Cholla's paintings were shown in local exhibits in the U.S. In 2008 Cholla received international media exposure when his owner sent one of his earlier artworks (The Big Red Buck, 2004) to a painting competition in Mogliano Veneto, Italy. The jury admitted the artwork, as the competition is "open to everyone". The horse was awarded an Honor Mention of the Jury, without receiving any money reward, and the artwork was exhibited together with the 30 finalists'.

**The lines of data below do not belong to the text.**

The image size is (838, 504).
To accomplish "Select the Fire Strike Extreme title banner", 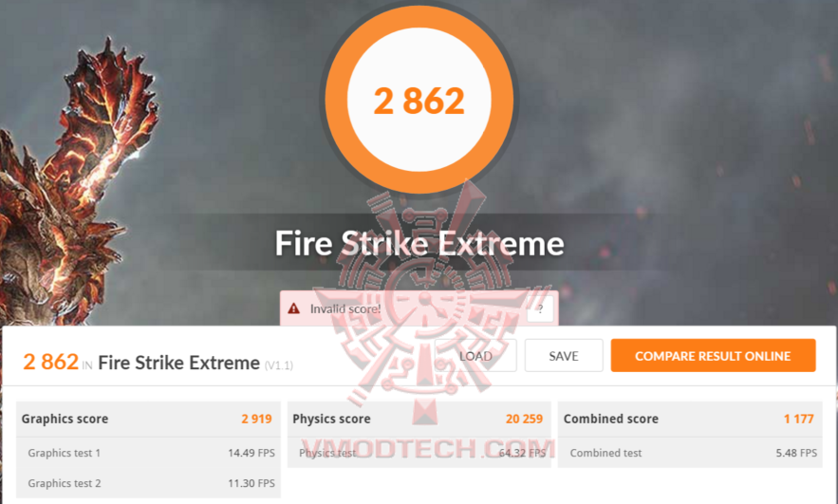I will coord(419,243).
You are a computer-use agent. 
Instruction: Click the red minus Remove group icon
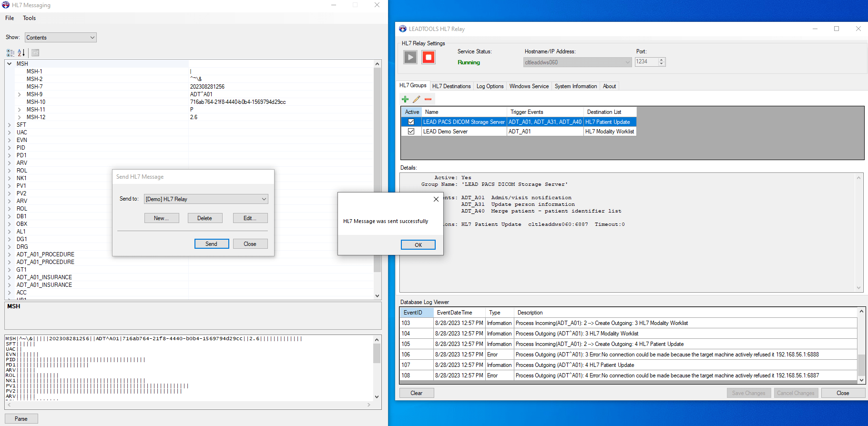click(428, 99)
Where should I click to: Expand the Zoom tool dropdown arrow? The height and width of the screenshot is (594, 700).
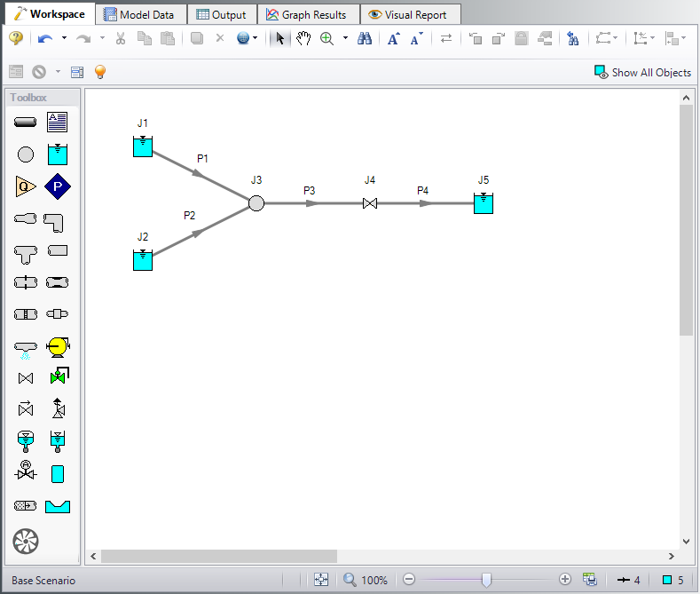(x=345, y=38)
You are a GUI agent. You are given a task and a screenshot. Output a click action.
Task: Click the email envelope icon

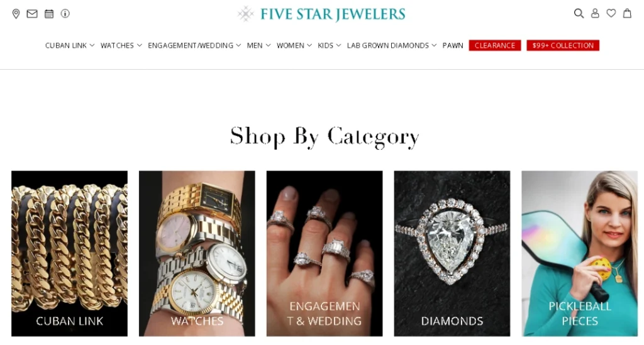point(32,14)
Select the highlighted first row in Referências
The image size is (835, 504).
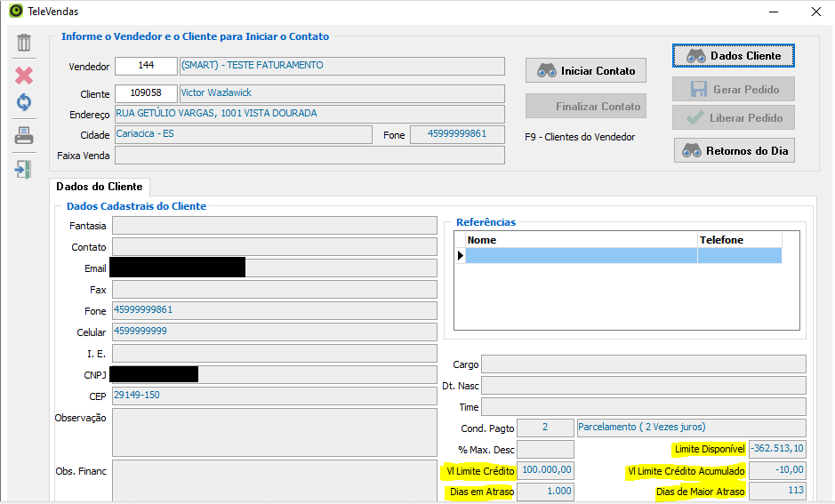tap(581, 256)
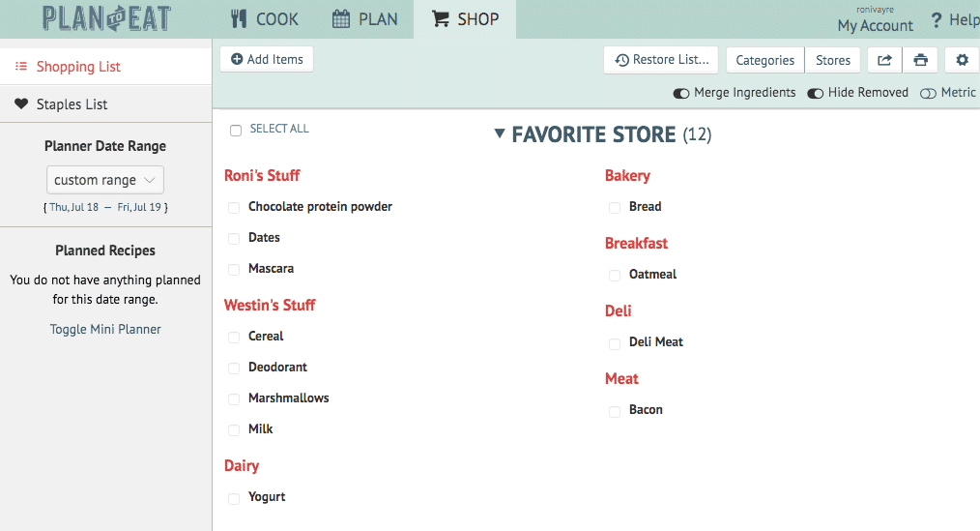Click the Help question mark icon

point(936,20)
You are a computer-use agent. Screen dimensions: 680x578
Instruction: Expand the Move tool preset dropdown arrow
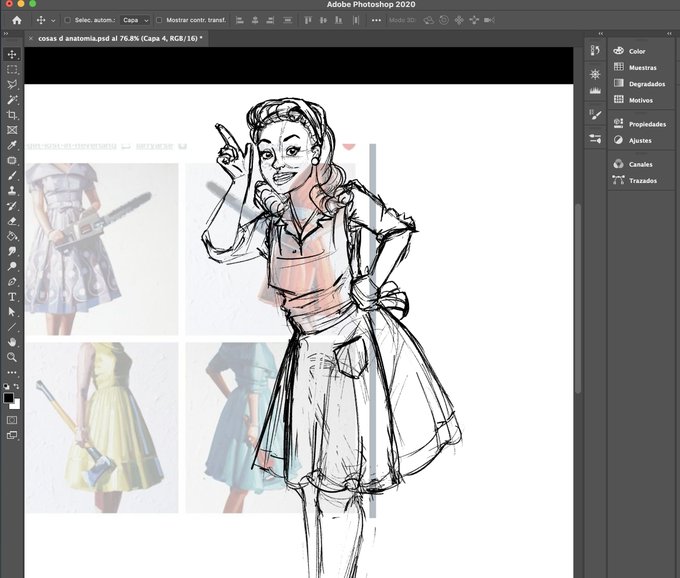point(53,20)
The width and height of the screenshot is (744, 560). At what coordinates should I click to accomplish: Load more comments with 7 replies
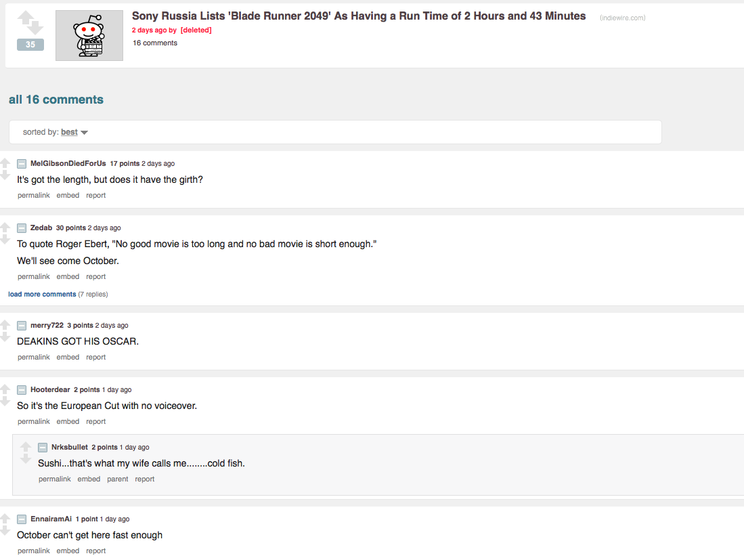tap(42, 295)
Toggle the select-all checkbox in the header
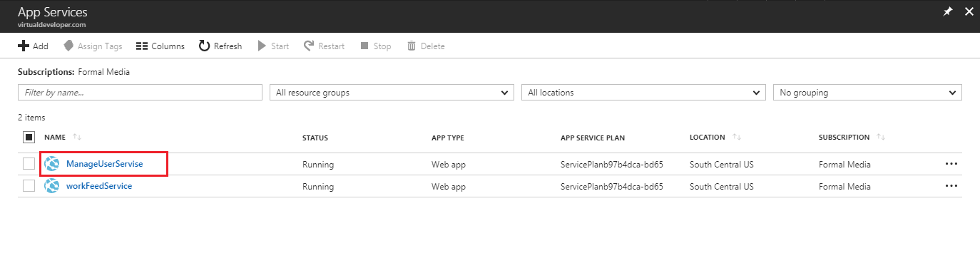This screenshot has width=980, height=263. [x=29, y=137]
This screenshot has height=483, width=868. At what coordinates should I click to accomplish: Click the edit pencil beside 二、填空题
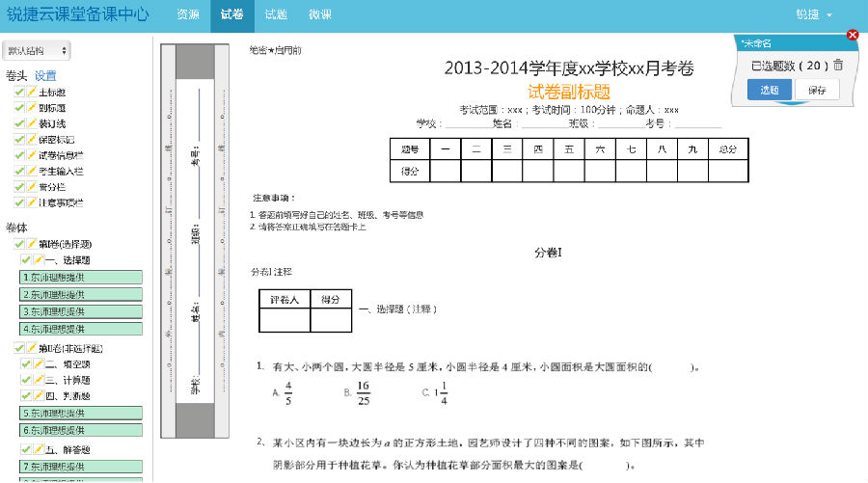coord(39,365)
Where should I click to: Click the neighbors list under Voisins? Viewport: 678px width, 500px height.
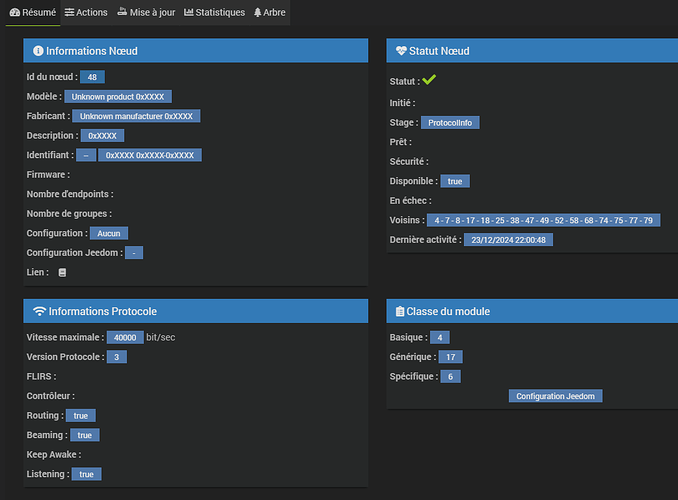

As part of the prize regulations, some partner galleries had been given the chance to grant a special prize (a solo exhibit for free) to one or more finalist; the Giudecca 795 contemporary art gallery based in Venice, besides the two human artists Benny Katz and James King, decided to also award Cholla with a "personal" exhibit (the first overseas) and a catalogue (the first ever), considering him a very special and "young" artist. The Venice exhibit occurred from 24 April to 15 September 2009 and displayed 30 original watercolors painted between 2004 and 2009, and some video showing the horse painting. (Some video is also available online.) The horse's owner and the gallerists decided not to transport the horse from Nevada to Venice; such a big and wild horse would have been exposed to unnecessary risks and injuries.

Some original watercolors by Cholla have been shown on preview at Palazzo dei Congressi, Rome, April 2009. Some of Cholla's artwork has been sold. Renee Chambers is actively contributing to animal charities including helping the wild mustangs in Nevada. Cholla died on 22 March 2013 at nearly 28.

Other animals have created artwork as well. Congo, a chimpanzee, was the first animal-artist to be 'discovered'. Congo was observed by Desmond Morris, and impressed Picasso and Salvador Dalí. Cholla's story could be similar to the painting chimp's, Italian ethologist Danilo Mainardi says. Cholla's creativity is held in contrast to the trained and repetitive gestures of the so-called elephant artists, who look trained to repeat gestures with their flexible trunks.